▸ WORK TO BE COMPLETED: Word for word, reproduce each entry.

····················

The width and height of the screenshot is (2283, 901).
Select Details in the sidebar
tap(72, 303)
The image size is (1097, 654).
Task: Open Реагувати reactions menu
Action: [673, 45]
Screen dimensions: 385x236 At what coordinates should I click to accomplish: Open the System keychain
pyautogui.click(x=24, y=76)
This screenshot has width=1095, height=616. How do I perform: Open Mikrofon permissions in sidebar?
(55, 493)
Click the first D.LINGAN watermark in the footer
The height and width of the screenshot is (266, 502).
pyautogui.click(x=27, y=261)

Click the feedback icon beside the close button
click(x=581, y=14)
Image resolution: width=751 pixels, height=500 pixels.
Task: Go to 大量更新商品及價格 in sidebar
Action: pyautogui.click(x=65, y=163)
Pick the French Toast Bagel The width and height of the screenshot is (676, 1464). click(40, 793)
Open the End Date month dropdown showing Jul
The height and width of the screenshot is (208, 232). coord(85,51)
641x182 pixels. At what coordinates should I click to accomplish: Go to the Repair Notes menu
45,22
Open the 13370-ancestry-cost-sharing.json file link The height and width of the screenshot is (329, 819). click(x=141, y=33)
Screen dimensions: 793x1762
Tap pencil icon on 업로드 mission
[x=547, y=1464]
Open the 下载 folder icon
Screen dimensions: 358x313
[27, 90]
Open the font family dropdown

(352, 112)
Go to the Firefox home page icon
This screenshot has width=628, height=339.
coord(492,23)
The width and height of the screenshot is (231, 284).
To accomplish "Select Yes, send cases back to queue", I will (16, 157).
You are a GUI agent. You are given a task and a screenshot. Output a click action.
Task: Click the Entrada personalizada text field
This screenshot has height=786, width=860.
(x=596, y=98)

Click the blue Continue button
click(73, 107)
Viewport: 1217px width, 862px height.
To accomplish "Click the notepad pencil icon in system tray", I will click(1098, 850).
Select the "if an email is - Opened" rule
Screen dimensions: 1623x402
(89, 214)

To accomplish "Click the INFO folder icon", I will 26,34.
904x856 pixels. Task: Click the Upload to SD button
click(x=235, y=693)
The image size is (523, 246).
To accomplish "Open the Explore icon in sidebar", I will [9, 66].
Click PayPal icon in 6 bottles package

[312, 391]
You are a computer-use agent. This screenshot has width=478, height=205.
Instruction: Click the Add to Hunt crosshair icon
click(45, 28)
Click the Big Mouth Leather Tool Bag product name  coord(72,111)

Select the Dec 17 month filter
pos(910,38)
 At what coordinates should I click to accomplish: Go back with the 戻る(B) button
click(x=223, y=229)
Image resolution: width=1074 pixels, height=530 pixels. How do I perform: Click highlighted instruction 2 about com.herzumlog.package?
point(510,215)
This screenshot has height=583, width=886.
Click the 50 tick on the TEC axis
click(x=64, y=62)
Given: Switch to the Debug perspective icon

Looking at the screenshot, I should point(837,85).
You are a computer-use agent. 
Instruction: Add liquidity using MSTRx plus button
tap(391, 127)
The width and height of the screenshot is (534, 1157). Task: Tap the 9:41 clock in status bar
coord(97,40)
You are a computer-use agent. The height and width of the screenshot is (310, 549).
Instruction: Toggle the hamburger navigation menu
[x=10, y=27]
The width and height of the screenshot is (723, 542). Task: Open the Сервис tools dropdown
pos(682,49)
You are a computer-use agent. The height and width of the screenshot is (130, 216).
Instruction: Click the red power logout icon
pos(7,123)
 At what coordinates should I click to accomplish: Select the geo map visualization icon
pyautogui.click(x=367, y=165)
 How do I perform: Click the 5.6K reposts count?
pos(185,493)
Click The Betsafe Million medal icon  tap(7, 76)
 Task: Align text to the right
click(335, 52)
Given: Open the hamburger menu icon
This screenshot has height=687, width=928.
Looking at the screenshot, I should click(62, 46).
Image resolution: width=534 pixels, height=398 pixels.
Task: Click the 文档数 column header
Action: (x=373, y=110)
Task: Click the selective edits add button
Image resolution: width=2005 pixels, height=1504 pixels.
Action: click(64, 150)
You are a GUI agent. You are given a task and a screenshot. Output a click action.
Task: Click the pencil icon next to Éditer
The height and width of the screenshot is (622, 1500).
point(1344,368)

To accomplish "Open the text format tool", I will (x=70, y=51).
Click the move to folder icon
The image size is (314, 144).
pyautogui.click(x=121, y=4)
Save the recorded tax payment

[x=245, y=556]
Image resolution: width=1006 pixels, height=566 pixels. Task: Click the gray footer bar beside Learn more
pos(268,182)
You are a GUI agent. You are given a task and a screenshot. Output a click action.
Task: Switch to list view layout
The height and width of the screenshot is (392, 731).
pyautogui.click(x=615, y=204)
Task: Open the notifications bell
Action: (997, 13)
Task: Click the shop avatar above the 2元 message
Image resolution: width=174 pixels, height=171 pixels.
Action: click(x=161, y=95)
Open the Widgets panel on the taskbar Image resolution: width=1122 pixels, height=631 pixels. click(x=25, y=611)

····················

▸ ANSWER TO THE PROBLEM:
The width and height of the screenshot is (2283, 901).
Select Details in the sidebar
tap(72, 303)
The image size is (1097, 654).
Task: Open Реагувати reactions menu
Action: [673, 45]
Screen dimensions: 385x236 At what coordinates should I click to accomplish: Open the System keychain
pyautogui.click(x=24, y=76)
This screenshot has width=1095, height=616. How do I perform: Open Mikrofon permissions in sidebar?
(55, 493)
Click the first D.LINGAN watermark in the footer
The height and width of the screenshot is (266, 502).
pyautogui.click(x=27, y=261)

Click the feedback icon beside the close button
click(x=581, y=14)
Image resolution: width=751 pixels, height=500 pixels.
Task: Go to 大量更新商品及價格 in sidebar
Action: pyautogui.click(x=65, y=163)
Pick the French Toast Bagel The width and height of the screenshot is (676, 1464). click(40, 793)
Open the End Date month dropdown showing Jul
The height and width of the screenshot is (208, 232). coord(85,51)
641x182 pixels. At what coordinates should I click to accomplish: Go to the Repair Notes menu
45,22
Open the 13370-ancestry-cost-sharing.json file link The height and width of the screenshot is (329, 819). click(x=141, y=33)
Screen dimensions: 793x1762
Tap pencil icon on 업로드 mission
[x=547, y=1464]
Open the 下载 folder icon
Screen dimensions: 358x313
[27, 90]
Open the font family dropdown

(352, 112)
Go to the Firefox home page icon
This screenshot has width=628, height=339.
coord(492,23)
The width and height of the screenshot is (231, 284).
To accomplish "Select Yes, send cases back to queue", I will (16, 157).
You are a GUI agent. You are given a task and a screenshot. Output a click action.
Task: Click the Entrada personalizada text field
This screenshot has height=786, width=860.
(x=596, y=98)

Click the blue Continue button
click(73, 107)
Viewport: 1217px width, 862px height.
To accomplish "Click the notepad pencil icon in system tray", I will click(1098, 850).
Select the "if an email is - Opened" rule
Screen dimensions: 1623x402
(89, 214)

To accomplish "Click the INFO folder icon", I will 26,34.
904x856 pixels. Task: Click the Upload to SD button
click(x=235, y=693)
The image size is (523, 246).
To accomplish "Open the Explore icon in sidebar", I will [9, 66].
Click PayPal icon in 6 bottles package

[312, 391]
You are a computer-use agent. This screenshot has width=478, height=205.
Instruction: Click the Add to Hunt crosshair icon
click(45, 28)
Click the Big Mouth Leather Tool Bag product name  coord(72,111)

Select the Dec 17 month filter
pos(910,38)
 At what coordinates should I click to accomplish: Go back with the 戻る(B) button
click(x=223, y=229)
Image resolution: width=1074 pixels, height=530 pixels. How do I perform: Click highlighted instruction 2 about com.herzumlog.package?
point(510,215)
This screenshot has height=583, width=886.
Click the 50 tick on the TEC axis
click(x=64, y=62)
Given: Switch to the Debug perspective icon

Looking at the screenshot, I should point(837,85).
You are a computer-use agent. 
Instruction: Add liquidity using MSTRx plus button
tap(391, 127)
The width and height of the screenshot is (534, 1157). Task: Tap the 9:41 clock in status bar
coord(97,40)
You are a computer-use agent. The height and width of the screenshot is (310, 549).
Instruction: Toggle the hamburger navigation menu
[x=10, y=27]
The width and height of the screenshot is (723, 542). Task: Open the Сервис tools dropdown
pos(682,49)
You are a computer-use agent. The height and width of the screenshot is (130, 216).
Instruction: Click the red power logout icon
pos(7,123)
 At what coordinates should I click to accomplish: Select the geo map visualization icon
pyautogui.click(x=367, y=165)
 How do I perform: Click the 5.6K reposts count?
pos(185,493)
Click The Betsafe Million medal icon  tap(7, 76)
 Task: Align text to the right
click(335, 52)
Given: Open the hamburger menu icon
This screenshot has height=687, width=928.
Looking at the screenshot, I should click(62, 46).
Image resolution: width=534 pixels, height=398 pixels.
Task: Click the 文档数 column header
Action: (x=373, y=110)
Task: Click the selective edits add button
Image resolution: width=2005 pixels, height=1504 pixels.
Action: click(64, 150)
You are a GUI agent. You are given a task and a screenshot. Output a click action.
Task: Click the pencil icon next to Éditer
The height and width of the screenshot is (622, 1500).
point(1344,368)

To accomplish "Open the text format tool", I will (x=70, y=51).
Click the move to folder icon
The image size is (314, 144).
pyautogui.click(x=121, y=4)
Save the recorded tax payment

[x=245, y=556]
Image resolution: width=1006 pixels, height=566 pixels. Task: Click the gray footer bar beside Learn more
pos(268,182)
You are a GUI agent. You are given a task and a screenshot. Output a click action.
Task: Switch to list view layout
The height and width of the screenshot is (392, 731).
pyautogui.click(x=615, y=204)
Task: Open the notifications bell
Action: (997, 13)
Task: Click the shop avatar above the 2元 message
Image resolution: width=174 pixels, height=171 pixels.
Action: click(x=161, y=95)
Open the Widgets panel on the taskbar Image resolution: width=1122 pixels, height=631 pixels. click(x=25, y=611)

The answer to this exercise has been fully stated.